■ Work item ■
With nothing left out, give the data back exactly.

■ Provided records ■
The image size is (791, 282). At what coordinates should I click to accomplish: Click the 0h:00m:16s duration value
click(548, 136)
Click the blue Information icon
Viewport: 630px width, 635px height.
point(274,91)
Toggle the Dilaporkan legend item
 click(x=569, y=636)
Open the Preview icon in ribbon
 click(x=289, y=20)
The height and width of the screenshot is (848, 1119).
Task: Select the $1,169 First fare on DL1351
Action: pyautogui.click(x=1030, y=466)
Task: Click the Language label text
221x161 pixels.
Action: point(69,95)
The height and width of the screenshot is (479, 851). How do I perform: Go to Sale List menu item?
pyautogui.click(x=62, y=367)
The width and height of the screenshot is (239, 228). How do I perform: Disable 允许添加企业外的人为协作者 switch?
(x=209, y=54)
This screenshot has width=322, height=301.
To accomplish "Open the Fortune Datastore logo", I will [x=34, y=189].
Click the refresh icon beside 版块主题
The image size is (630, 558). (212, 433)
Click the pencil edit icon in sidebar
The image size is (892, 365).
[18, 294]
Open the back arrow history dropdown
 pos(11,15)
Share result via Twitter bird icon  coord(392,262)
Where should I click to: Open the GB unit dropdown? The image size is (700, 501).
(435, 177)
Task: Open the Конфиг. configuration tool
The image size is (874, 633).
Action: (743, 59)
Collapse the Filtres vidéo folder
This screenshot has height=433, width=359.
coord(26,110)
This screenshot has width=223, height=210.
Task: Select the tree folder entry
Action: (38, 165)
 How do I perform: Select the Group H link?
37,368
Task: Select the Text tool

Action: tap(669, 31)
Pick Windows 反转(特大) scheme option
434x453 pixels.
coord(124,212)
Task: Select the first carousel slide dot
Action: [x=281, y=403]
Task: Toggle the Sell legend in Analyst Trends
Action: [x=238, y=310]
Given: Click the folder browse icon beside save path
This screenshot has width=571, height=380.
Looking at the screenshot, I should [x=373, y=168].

■ Answer to the exercise ■
The image size is (791, 282). At what coordinates should I click to accomplish: Click the 0h:00m:16s duration value
click(548, 136)
Click the blue Information icon
Viewport: 630px width, 635px height.
point(274,91)
Toggle the Dilaporkan legend item
 click(x=569, y=636)
Open the Preview icon in ribbon
 click(x=289, y=20)
The height and width of the screenshot is (848, 1119).
Task: Select the $1,169 First fare on DL1351
Action: pyautogui.click(x=1030, y=466)
Task: Click the Language label text
221x161 pixels.
Action: point(69,95)
The height and width of the screenshot is (479, 851). How do I perform: Go to Sale List menu item?
pyautogui.click(x=62, y=367)
The width and height of the screenshot is (239, 228). How do I perform: Disable 允许添加企业外的人为协作者 switch?
(x=209, y=54)
This screenshot has width=322, height=301.
To accomplish "Open the Fortune Datastore logo", I will [x=34, y=189].
Click the refresh icon beside 版块主题
The image size is (630, 558). (212, 433)
Click the pencil edit icon in sidebar
The image size is (892, 365).
[18, 294]
Open the back arrow history dropdown
 pos(11,15)
Share result via Twitter bird icon  coord(392,262)
Where should I click to: Open the GB unit dropdown? The image size is (700, 501).
(435, 177)
Task: Open the Конфиг. configuration tool
The image size is (874, 633).
Action: (743, 59)
Collapse the Filtres vidéo folder
This screenshot has height=433, width=359.
coord(26,110)
This screenshot has width=223, height=210.
Task: Select the tree folder entry
Action: (38, 165)
 How do I perform: Select the Group H link?
37,368
Task: Select the Text tool

Action: tap(669, 31)
Pick Windows 反转(特大) scheme option
434x453 pixels.
coord(124,212)
Task: Select the first carousel slide dot
Action: [x=281, y=403]
Task: Toggle the Sell legend in Analyst Trends
Action: [x=238, y=310]
Given: Click the folder browse icon beside save path
This screenshot has width=571, height=380.
Looking at the screenshot, I should [x=373, y=168].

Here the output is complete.